==== PROVIDED ENTRIES ====
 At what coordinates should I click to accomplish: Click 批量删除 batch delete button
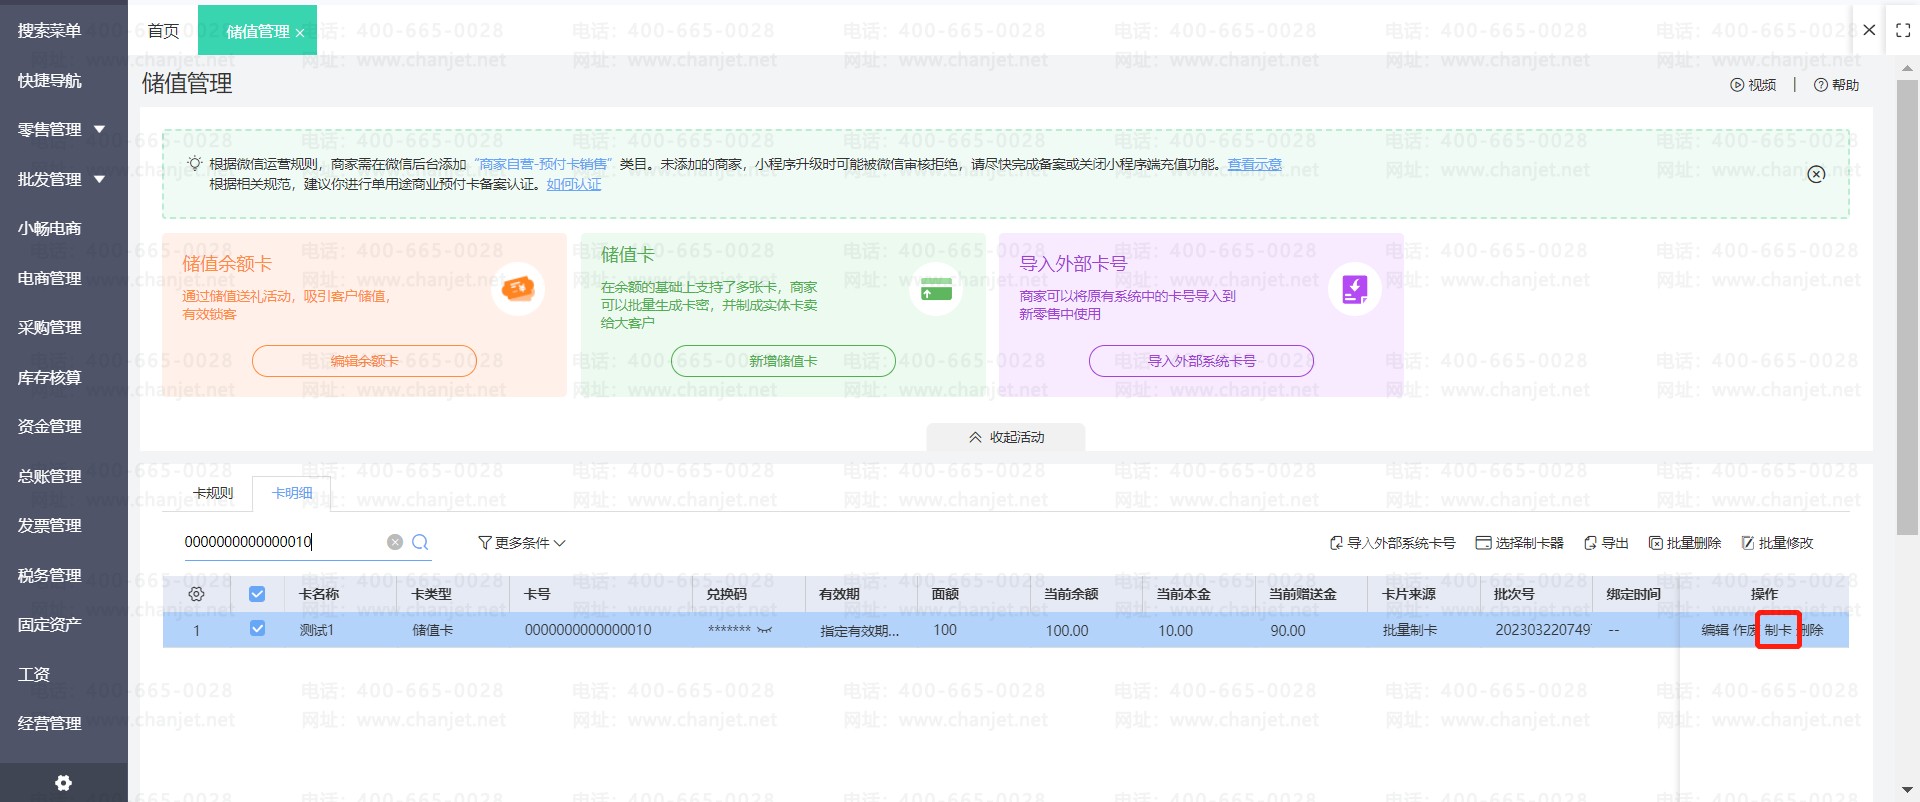1685,543
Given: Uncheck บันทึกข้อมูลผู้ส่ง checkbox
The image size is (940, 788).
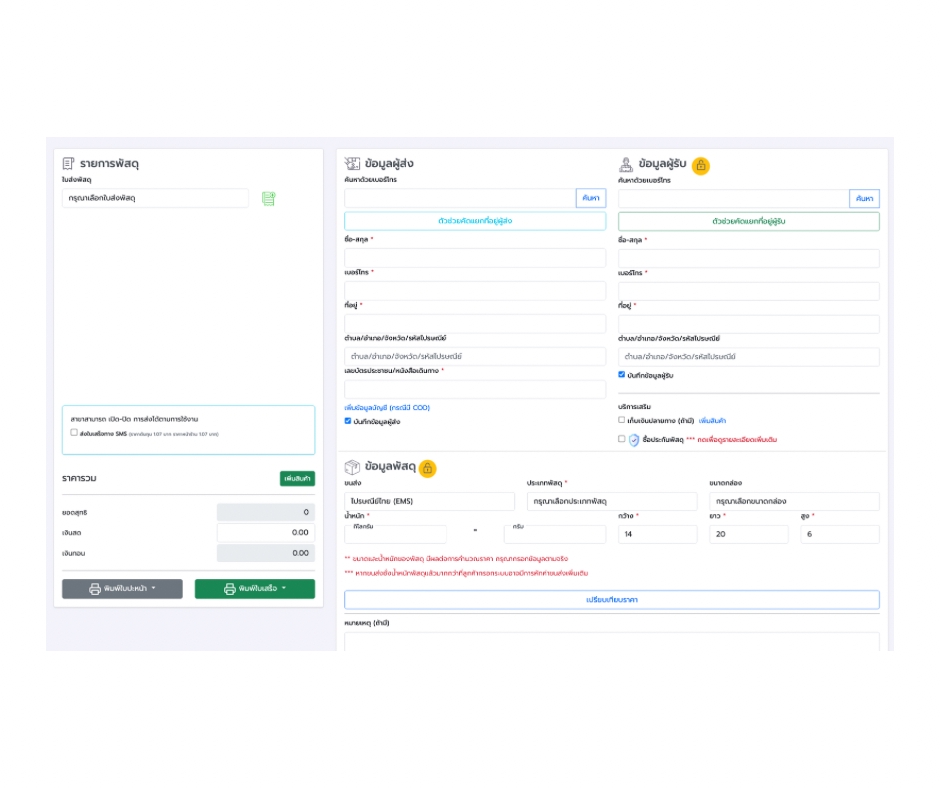Looking at the screenshot, I should pyautogui.click(x=348, y=422).
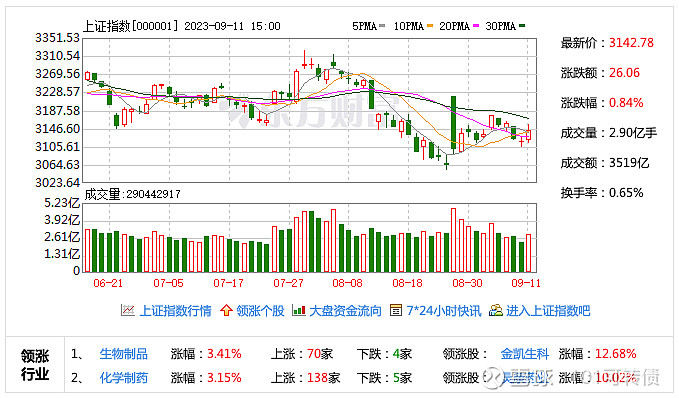This screenshot has width=679, height=398.
Task: Click the news icon beside 7*24小时快讯
Action: click(396, 310)
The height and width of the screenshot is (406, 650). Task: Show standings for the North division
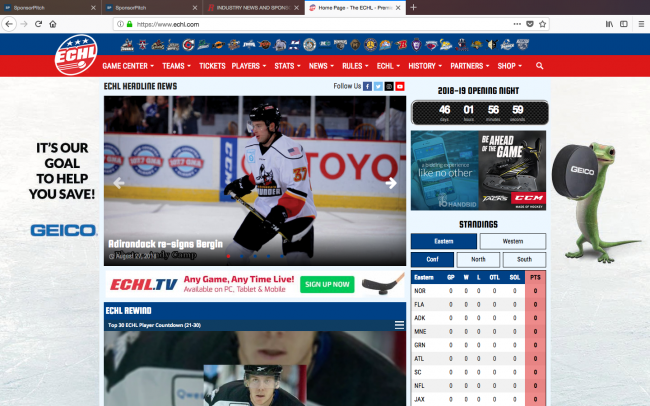click(478, 259)
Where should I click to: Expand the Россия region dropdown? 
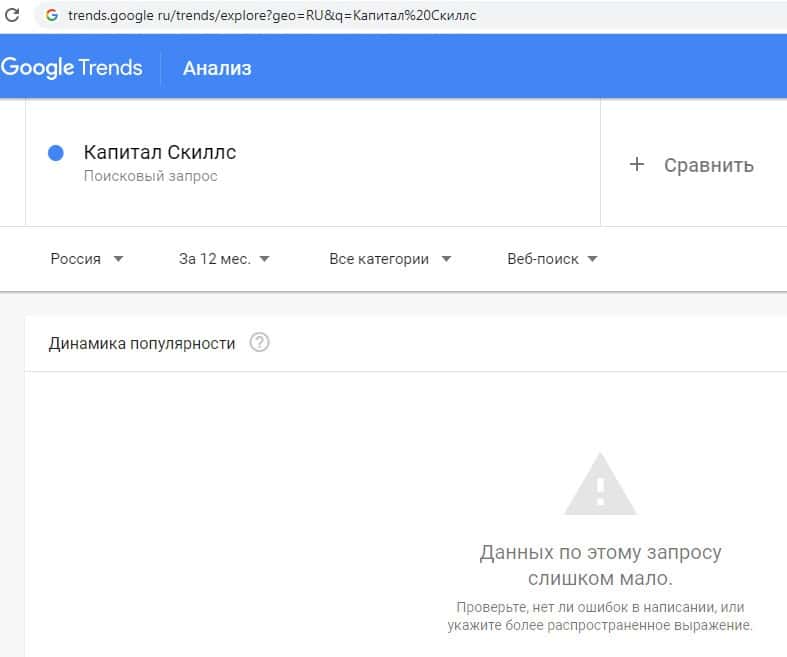pos(87,259)
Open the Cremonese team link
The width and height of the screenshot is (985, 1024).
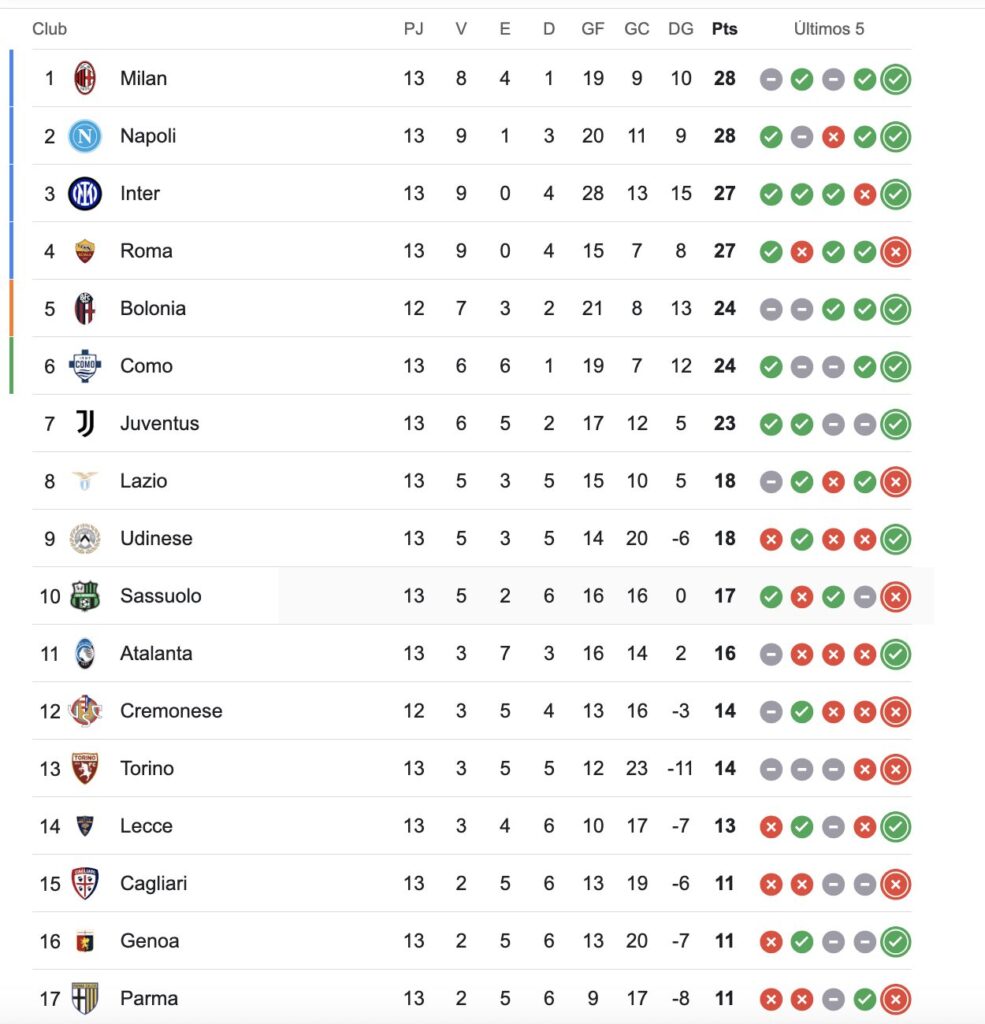pyautogui.click(x=171, y=711)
====
### AIM
Render every line of the material above as a numbered list, skipping any blank lines. Leave the pictures out of your answer.

### CORRECT RESPONSE
1.  At what coordinates should I click to accomplish: Click 批量删除 batch delete button
2. 1685,543
3. Given: Uncheck บันทึกข้อมูลผู้ส่ง checkbox
4. The image size is (940, 788).
5. Looking at the screenshot, I should pyautogui.click(x=348, y=422).
6. This screenshot has width=679, height=398.
7. Task: Click the news icon beside 7*24小时快讯
8. Action: click(396, 310)
9. The height and width of the screenshot is (406, 650). Task: Show standings for the North division
10. click(478, 259)
11. Where should I click to: Expand the Россия region dropdown? 
12. pos(87,259)
13. Open the Cremonese team link
14. The width and height of the screenshot is (985, 1024).
15. pyautogui.click(x=171, y=711)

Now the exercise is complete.